In just a few short months a post-2015 Education for All agenda will be adopted in Korea at the World Education Forum, and in September the new Sustainable Development Goals will be agreed upon. Many are interested in ensuring a strong post-2015 agenda for education, but we must also ensure urgent and focused action if we are to lend a strong foundation, legitimacy, and credibility to these new and ambitious goals.

Fifteen years ago, the global community set its aspirations to reach the Education For All and Millennium Development Goals (MDGs) by 2015. Yet the new “Millennium Development Goal Two Scorecard”—the second MDG is the one focused on education— released by A World at School demonstrates that we still have some work to do, especially if we are to make it clear that the global community means business when it makes promises to children.

With less than one year remaining to achieve universal education, many countries have yet to establish strategies to achieve this goal. The MDG scorecard finds that only 13 of the 29 countries with over 500,000 out-of-school children—less than half—have a strategy to achieve the second MDG. The majority of the high-burden countries have no comprehensive action plan that includes interventions with associated costs or target dates for deliverables. This means that in the very year we are to reach our goals, not all of the sector plans financed by the international community include a vision or strategy to achieve them.  

Only four of the 29 countries with more than 500,000 children out of school have achieved the recommended level of domestic education financing—20 percent of the national budget. While many countries have made pledges to increase funds, most have not been realized.

Lastly, 22 of the 29 countries in the scorecard are considered “conflict or fragile states,” with 20 alone in the conflict state category. The 2014 data also shows that only 1 percent of humanitarian funding went to education. Keeping in mind that middle-income countries, such as those impacted by the Syria crisis, are not eligible for development assistance from the current global education funding models, there is a clear gap in the existing financing architecture.

Yet it is not too late.
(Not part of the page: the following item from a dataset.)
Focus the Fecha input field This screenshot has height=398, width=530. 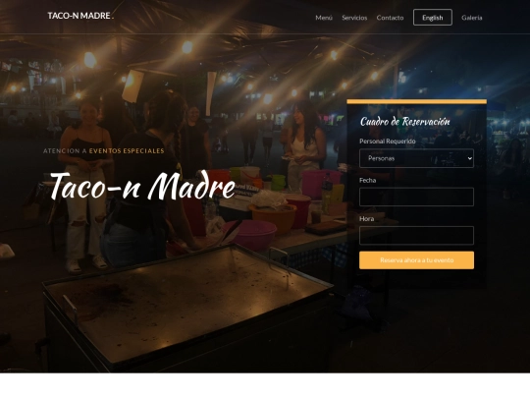coord(416,197)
While the scorecard shows failing marks, the commitments of donors and developing countries alike do show some success stories. We also know what works to improve the prospects of children having the basic right to go to school and learn: strong plans, donor and country coordination, trained teachers, supportive delivery systems, learning materials, and predictable, adequate financing.

As we head into the Oslo Summit for Global Education in July, which aims to improve bilateral donor coordination to establish a stronger foundation for achieving results for the most marginalized, I would like to challenge the global community. Could we achieve just three basic tasks for our children this year?

  1. Ensure that every off-track country has a solid strategy for universal education with timelines, targets, and realistic costing.
  2. Support countries to allocate domestic financing by aligning and coordinating bilateral and multilateral aid to make it possible.
  3. Close the financing gap for education in emergencies and fix the aid architecture so that education no longer falls through the cracks where it is needed most.

We have had 15 years since launching the MDGs. What are we waiting for?